仏教語から出た日常語・ことわざ(25)       シリーズ(204)

奈落(ならく)の底・奈落の苦しみ

「奈落」はサンスクリット語narakaを音写したもので那落迦(ならか)、那落とも書き、

その意は「地獄じごく」をさします。そのことにより奈落とは、ものごとのどん底、もうこれ以上堕ちる所がない最低の場所、浮かぶ瀬のないところという意味になります。現在ではその意味が転じて、劇場で花道の下や舞台の床下の地下室のことをさし、回り舞台やせり出しの装置があります。

 「奈落の底」とは、ア)地獄の底。イ)深くて底の知れない所。ウ)永久に浮かぶ瀬の無いところ。エ)物事の最終、最後、はてのはて。という意味になります。

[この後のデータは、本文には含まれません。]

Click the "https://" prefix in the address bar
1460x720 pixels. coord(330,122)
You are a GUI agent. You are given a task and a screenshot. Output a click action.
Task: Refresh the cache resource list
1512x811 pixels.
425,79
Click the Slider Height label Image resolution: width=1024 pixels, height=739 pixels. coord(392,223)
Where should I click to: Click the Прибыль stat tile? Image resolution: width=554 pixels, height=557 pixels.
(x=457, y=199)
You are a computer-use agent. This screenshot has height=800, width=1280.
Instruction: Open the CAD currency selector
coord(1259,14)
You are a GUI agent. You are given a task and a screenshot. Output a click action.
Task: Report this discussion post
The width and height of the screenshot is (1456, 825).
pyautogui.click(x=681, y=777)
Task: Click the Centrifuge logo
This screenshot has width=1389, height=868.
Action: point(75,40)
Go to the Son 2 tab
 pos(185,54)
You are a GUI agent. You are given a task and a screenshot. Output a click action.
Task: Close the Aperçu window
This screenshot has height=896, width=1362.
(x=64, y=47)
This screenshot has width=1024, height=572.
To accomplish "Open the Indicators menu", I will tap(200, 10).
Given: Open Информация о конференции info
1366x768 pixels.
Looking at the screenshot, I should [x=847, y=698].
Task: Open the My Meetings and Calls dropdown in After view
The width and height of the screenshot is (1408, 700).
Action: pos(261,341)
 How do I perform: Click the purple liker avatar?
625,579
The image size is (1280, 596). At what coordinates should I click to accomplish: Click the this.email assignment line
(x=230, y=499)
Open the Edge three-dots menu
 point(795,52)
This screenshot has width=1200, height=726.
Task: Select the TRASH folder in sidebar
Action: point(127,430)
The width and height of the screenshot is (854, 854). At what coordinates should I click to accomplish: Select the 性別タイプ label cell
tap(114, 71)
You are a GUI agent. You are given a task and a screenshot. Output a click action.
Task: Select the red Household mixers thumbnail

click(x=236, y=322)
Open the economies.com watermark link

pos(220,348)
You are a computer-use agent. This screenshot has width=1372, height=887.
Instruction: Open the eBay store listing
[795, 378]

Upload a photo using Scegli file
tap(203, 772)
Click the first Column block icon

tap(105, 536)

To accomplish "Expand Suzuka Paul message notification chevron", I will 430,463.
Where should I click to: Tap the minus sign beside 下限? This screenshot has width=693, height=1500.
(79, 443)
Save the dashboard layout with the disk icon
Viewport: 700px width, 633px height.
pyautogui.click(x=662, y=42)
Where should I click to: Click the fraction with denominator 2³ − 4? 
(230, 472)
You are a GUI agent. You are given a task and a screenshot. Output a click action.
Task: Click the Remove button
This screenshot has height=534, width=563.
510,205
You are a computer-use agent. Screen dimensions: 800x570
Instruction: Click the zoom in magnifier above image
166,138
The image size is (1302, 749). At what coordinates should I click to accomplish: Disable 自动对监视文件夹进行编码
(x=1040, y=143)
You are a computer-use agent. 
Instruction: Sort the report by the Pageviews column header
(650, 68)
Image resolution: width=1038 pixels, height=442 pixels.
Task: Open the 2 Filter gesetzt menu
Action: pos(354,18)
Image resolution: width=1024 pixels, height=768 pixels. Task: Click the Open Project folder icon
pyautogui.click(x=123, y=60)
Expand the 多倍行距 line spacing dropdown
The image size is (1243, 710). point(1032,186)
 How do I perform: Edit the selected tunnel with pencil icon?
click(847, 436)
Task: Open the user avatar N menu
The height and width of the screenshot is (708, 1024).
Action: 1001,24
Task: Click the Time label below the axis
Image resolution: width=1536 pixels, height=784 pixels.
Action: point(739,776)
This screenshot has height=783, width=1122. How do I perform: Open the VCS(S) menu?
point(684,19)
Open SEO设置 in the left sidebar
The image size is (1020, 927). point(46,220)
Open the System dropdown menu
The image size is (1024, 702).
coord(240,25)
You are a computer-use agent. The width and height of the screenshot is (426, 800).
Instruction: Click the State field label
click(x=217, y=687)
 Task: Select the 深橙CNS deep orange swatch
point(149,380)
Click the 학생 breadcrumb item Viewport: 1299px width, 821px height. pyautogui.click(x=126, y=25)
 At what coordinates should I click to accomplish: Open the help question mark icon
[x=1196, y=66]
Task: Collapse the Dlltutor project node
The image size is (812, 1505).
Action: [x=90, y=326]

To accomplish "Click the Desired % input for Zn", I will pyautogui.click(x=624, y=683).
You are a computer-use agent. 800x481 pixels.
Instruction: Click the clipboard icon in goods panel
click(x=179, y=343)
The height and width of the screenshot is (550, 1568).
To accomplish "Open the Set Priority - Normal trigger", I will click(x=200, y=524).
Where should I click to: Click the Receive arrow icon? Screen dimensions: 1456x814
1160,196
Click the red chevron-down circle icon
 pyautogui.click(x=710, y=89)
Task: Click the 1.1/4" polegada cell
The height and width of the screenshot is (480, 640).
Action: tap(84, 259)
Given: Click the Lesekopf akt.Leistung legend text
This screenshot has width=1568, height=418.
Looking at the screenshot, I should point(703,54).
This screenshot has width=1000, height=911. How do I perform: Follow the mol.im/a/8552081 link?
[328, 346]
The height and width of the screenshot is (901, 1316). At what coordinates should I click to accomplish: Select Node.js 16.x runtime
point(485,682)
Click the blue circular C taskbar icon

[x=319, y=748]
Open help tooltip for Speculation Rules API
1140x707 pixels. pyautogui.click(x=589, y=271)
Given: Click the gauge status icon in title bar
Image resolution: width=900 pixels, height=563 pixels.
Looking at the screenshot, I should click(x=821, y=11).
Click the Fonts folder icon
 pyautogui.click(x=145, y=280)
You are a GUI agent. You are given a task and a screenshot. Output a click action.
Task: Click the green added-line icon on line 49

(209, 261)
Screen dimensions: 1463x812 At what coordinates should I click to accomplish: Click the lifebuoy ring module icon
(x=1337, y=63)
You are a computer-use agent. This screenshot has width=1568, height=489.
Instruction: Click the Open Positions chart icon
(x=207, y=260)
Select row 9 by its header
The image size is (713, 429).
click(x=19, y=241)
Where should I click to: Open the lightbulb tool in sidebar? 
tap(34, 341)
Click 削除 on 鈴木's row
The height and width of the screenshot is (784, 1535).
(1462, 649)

 ところで、「地獄」とは、地下にある牢獄のことで、出口の無い苦しみの世界を意味します。仏教では正しい教え・仏法をそしったり、悪業・悪事を行ったりすると地獄に落ちるという考え方がありました。昔の人たちの眼前にはハッキリと地獄があったのです。それによって人々には悪いことをしてはいけないという罪意識が育まれました。

 昔は地獄絵図を子供に見せて、悪いことをすればこんな恐ろしい所に落とされてしまうから、悪いことをしてはならないのだよとさとし、悪いことをすれば罪になると教えたものでした。昨今ではこのような情景はあまり見られなくなったようです。あまりに悲惨な事件の起きる今だからこそ、悪いことをすれば地獄に落とされる、だから悪いことをしてはならないのだという罪意識を育むことも必要なことと思われます。誰も見ていないからと悪いことをする人もいます。でも、自分の中のもう一人の自分が、自分を見ているのです。自分に恥ずかしくない行いをしたいものです。